**EXERCISE GOAL**
Reproduce every line of the records below, keeping each character, space and line break unchanged.

** begin **

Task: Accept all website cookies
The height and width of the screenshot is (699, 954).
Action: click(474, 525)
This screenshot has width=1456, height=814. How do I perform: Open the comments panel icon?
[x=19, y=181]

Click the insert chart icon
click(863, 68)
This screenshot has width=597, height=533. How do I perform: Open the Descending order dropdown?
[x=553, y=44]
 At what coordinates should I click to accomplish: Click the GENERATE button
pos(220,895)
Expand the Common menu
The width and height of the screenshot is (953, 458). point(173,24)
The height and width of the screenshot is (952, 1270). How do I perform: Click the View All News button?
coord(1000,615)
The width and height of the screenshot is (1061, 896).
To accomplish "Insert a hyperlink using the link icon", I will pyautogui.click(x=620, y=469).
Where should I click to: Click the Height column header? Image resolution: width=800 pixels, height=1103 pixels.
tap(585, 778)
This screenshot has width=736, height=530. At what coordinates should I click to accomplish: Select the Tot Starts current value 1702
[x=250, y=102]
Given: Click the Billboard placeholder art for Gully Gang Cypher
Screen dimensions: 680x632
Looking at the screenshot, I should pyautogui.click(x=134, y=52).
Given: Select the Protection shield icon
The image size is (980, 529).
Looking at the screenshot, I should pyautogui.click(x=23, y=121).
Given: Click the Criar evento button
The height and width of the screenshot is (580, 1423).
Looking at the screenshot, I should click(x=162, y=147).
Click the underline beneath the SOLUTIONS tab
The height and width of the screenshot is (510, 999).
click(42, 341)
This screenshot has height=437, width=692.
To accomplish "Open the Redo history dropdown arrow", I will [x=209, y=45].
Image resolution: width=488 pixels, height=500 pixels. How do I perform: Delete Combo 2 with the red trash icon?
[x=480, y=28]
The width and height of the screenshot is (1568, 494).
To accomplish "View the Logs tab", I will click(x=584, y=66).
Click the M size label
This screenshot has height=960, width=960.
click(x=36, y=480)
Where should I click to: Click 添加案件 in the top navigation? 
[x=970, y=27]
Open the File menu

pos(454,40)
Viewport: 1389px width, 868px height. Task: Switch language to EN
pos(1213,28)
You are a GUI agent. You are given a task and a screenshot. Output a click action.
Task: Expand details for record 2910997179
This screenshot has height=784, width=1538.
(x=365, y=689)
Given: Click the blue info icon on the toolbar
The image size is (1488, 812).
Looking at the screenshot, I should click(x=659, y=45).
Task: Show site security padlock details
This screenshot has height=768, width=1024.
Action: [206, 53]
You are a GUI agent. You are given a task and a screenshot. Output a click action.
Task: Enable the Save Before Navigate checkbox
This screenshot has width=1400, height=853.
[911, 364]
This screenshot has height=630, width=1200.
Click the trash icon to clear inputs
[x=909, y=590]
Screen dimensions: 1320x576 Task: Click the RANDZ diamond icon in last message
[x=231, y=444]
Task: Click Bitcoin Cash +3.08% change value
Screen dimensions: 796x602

** end **

**CORRECT ANSWER**
Task: Accept all website cookies
The height and width of the screenshot is (699, 954).
Action: click(474, 525)
This screenshot has width=1456, height=814. How do I perform: Open the comments panel icon?
[x=19, y=181]

Click the insert chart icon
click(863, 68)
This screenshot has width=597, height=533. How do I perform: Open the Descending order dropdown?
[x=553, y=44]
 At what coordinates should I click to accomplish: Click the GENERATE button
pos(220,895)
Expand the Common menu
The width and height of the screenshot is (953, 458). point(173,24)
The height and width of the screenshot is (952, 1270). How do I perform: Click the View All News button?
coord(1000,615)
The width and height of the screenshot is (1061, 896).
To accomplish "Insert a hyperlink using the link icon", I will pyautogui.click(x=620, y=469).
Where should I click to: Click the Height column header? Image resolution: width=800 pixels, height=1103 pixels.
tap(585, 778)
This screenshot has width=736, height=530. At what coordinates should I click to accomplish: Select the Tot Starts current value 1702
[x=250, y=102]
Given: Click the Billboard placeholder art for Gully Gang Cypher
Screen dimensions: 680x632
Looking at the screenshot, I should pyautogui.click(x=134, y=52).
Given: Select the Protection shield icon
The image size is (980, 529).
Looking at the screenshot, I should pyautogui.click(x=23, y=121).
Given: Click the Criar evento button
The height and width of the screenshot is (580, 1423).
Looking at the screenshot, I should click(x=162, y=147).
Click the underline beneath the SOLUTIONS tab
The height and width of the screenshot is (510, 999).
click(42, 341)
This screenshot has height=437, width=692.
To accomplish "Open the Redo history dropdown arrow", I will [x=209, y=45].
Image resolution: width=488 pixels, height=500 pixels. How do I perform: Delete Combo 2 with the red trash icon?
[x=480, y=28]
The width and height of the screenshot is (1568, 494).
To accomplish "View the Logs tab", I will click(x=584, y=66).
Click the M size label
This screenshot has height=960, width=960.
click(x=36, y=480)
Where should I click to: Click 添加案件 in the top navigation? 
[x=970, y=27]
Open the File menu

pos(454,40)
Viewport: 1389px width, 868px height. Task: Switch language to EN
pos(1213,28)
You are a GUI agent. You are given a task and a screenshot. Output a click action.
Task: Expand details for record 2910997179
This screenshot has height=784, width=1538.
(x=365, y=689)
Given: Click the blue info icon on the toolbar
The image size is (1488, 812).
Looking at the screenshot, I should click(x=659, y=45).
Task: Show site security padlock details
This screenshot has height=768, width=1024.
Action: [206, 53]
You are a GUI agent. You are given a task and a screenshot. Output a click action.
Task: Enable the Save Before Navigate checkbox
This screenshot has width=1400, height=853.
[911, 364]
This screenshot has height=630, width=1200.
Click the trash icon to clear inputs
[x=909, y=590]
Screen dimensions: 1320x576 Task: Click the RANDZ diamond icon in last message
[x=231, y=444]
Task: Click Bitcoin Cash +3.08% change value
Screen dimensions: 796x602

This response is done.